PROVIDED DATA START

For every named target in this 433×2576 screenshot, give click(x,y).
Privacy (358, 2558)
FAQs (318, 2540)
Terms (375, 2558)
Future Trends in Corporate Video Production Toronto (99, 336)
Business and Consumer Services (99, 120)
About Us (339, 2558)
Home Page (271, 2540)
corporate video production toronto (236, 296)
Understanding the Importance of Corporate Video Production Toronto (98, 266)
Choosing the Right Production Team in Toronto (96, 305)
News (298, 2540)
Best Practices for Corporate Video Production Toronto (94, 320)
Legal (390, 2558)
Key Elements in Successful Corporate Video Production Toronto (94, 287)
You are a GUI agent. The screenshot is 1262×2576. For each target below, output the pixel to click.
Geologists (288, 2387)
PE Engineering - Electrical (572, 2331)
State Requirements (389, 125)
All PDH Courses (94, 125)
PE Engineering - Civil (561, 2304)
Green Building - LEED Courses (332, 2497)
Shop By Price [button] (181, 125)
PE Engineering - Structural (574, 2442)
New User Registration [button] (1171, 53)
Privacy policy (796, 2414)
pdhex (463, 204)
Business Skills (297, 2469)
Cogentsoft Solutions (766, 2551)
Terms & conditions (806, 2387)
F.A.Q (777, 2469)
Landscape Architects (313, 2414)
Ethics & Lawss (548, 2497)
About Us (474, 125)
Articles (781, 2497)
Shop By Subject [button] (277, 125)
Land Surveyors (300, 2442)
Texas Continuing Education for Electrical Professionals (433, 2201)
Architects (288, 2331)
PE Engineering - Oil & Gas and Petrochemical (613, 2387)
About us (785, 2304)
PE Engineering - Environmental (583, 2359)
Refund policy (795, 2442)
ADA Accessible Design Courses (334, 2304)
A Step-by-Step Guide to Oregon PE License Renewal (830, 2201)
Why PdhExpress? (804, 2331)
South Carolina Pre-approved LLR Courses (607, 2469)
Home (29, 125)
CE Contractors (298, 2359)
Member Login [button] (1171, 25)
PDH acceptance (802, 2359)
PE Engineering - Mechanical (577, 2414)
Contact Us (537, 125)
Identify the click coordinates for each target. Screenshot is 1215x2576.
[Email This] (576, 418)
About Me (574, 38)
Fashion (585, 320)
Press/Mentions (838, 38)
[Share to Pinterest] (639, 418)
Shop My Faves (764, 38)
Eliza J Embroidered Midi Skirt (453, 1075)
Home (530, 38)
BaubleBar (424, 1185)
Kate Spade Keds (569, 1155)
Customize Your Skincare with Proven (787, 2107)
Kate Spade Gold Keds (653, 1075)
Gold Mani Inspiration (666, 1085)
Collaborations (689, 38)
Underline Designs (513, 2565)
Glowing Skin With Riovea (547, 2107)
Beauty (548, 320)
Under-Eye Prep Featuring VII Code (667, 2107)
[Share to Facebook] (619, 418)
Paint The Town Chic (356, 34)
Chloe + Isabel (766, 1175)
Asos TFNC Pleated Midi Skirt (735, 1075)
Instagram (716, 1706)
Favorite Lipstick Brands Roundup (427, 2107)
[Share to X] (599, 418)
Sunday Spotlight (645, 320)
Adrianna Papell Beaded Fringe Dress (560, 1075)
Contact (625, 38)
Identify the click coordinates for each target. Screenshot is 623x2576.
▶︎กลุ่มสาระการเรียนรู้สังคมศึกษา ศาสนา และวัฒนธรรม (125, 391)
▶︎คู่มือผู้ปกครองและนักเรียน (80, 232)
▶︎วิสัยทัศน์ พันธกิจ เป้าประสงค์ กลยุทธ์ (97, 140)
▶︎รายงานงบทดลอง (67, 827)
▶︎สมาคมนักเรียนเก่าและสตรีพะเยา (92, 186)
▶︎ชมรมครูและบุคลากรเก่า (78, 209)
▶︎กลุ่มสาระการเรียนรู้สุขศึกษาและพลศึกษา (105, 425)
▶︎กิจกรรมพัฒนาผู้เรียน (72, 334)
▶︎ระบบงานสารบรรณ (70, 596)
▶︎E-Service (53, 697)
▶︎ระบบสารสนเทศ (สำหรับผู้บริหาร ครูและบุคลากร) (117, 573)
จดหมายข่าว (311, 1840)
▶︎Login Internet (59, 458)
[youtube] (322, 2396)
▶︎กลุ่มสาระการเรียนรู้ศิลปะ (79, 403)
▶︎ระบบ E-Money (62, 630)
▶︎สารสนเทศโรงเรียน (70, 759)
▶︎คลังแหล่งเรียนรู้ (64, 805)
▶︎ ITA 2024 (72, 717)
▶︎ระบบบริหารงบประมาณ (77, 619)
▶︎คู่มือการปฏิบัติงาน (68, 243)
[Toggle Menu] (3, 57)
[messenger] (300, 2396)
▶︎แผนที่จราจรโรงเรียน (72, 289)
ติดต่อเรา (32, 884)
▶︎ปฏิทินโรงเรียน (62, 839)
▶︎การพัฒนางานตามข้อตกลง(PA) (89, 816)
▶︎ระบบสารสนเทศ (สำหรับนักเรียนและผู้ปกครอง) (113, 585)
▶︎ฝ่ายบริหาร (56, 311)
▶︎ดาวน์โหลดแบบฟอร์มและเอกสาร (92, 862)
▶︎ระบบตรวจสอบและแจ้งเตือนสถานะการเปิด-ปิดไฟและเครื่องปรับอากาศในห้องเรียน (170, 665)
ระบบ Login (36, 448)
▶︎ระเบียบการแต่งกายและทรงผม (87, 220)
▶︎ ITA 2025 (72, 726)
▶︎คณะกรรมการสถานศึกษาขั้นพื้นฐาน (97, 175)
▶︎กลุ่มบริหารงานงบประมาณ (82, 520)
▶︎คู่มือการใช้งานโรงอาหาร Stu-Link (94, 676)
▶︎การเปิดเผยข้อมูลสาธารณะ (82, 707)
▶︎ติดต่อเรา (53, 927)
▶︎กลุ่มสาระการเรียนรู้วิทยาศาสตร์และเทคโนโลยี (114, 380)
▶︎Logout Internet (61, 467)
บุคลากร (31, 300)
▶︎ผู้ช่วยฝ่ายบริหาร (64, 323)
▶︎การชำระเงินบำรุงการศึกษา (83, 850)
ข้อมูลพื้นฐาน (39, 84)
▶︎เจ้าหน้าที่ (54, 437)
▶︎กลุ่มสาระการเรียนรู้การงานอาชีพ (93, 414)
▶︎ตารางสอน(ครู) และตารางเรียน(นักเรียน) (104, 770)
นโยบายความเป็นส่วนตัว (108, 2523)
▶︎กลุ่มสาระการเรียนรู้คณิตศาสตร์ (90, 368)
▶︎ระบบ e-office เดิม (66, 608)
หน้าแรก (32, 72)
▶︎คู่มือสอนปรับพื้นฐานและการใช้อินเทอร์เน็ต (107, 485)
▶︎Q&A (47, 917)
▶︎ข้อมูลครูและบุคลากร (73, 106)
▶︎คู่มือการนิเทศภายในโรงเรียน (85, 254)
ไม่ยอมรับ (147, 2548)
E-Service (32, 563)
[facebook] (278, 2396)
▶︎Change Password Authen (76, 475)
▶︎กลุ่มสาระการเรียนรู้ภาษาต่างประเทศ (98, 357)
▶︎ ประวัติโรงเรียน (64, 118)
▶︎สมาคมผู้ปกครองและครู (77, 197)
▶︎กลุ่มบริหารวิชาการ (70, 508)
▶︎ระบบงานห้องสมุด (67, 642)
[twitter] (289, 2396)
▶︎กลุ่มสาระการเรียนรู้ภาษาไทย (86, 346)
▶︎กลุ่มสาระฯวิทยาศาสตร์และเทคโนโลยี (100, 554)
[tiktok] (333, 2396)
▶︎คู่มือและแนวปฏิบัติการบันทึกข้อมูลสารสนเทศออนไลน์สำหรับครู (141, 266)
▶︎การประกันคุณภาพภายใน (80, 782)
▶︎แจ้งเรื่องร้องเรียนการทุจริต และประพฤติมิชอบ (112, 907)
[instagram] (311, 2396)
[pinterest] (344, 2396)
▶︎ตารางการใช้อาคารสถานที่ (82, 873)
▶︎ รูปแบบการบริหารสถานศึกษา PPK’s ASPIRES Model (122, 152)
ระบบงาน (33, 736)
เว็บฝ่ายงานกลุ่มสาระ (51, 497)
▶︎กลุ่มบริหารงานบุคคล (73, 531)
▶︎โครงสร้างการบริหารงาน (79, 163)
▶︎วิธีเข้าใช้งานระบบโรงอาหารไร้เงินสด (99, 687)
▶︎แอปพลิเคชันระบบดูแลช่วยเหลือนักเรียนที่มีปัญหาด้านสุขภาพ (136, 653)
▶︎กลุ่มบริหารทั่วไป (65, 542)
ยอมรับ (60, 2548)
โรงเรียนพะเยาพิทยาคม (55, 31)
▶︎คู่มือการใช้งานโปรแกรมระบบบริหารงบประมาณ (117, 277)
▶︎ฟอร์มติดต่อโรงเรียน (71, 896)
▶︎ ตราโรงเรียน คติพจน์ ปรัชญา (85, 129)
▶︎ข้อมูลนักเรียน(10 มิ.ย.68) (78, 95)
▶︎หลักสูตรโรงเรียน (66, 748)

PROVIDED DATA END

Every line in the records above that contains the word "each" is to be copied out.

- WRITTEN RESPONSE
You are a GUI agent. The screenshot is 1262×2576. For each target below, output the pixel to click.
Identify the click coordinates for each target. Screenshot is 1215x2576.
Identify the click coordinates for each target. Screenshot is 623x2576.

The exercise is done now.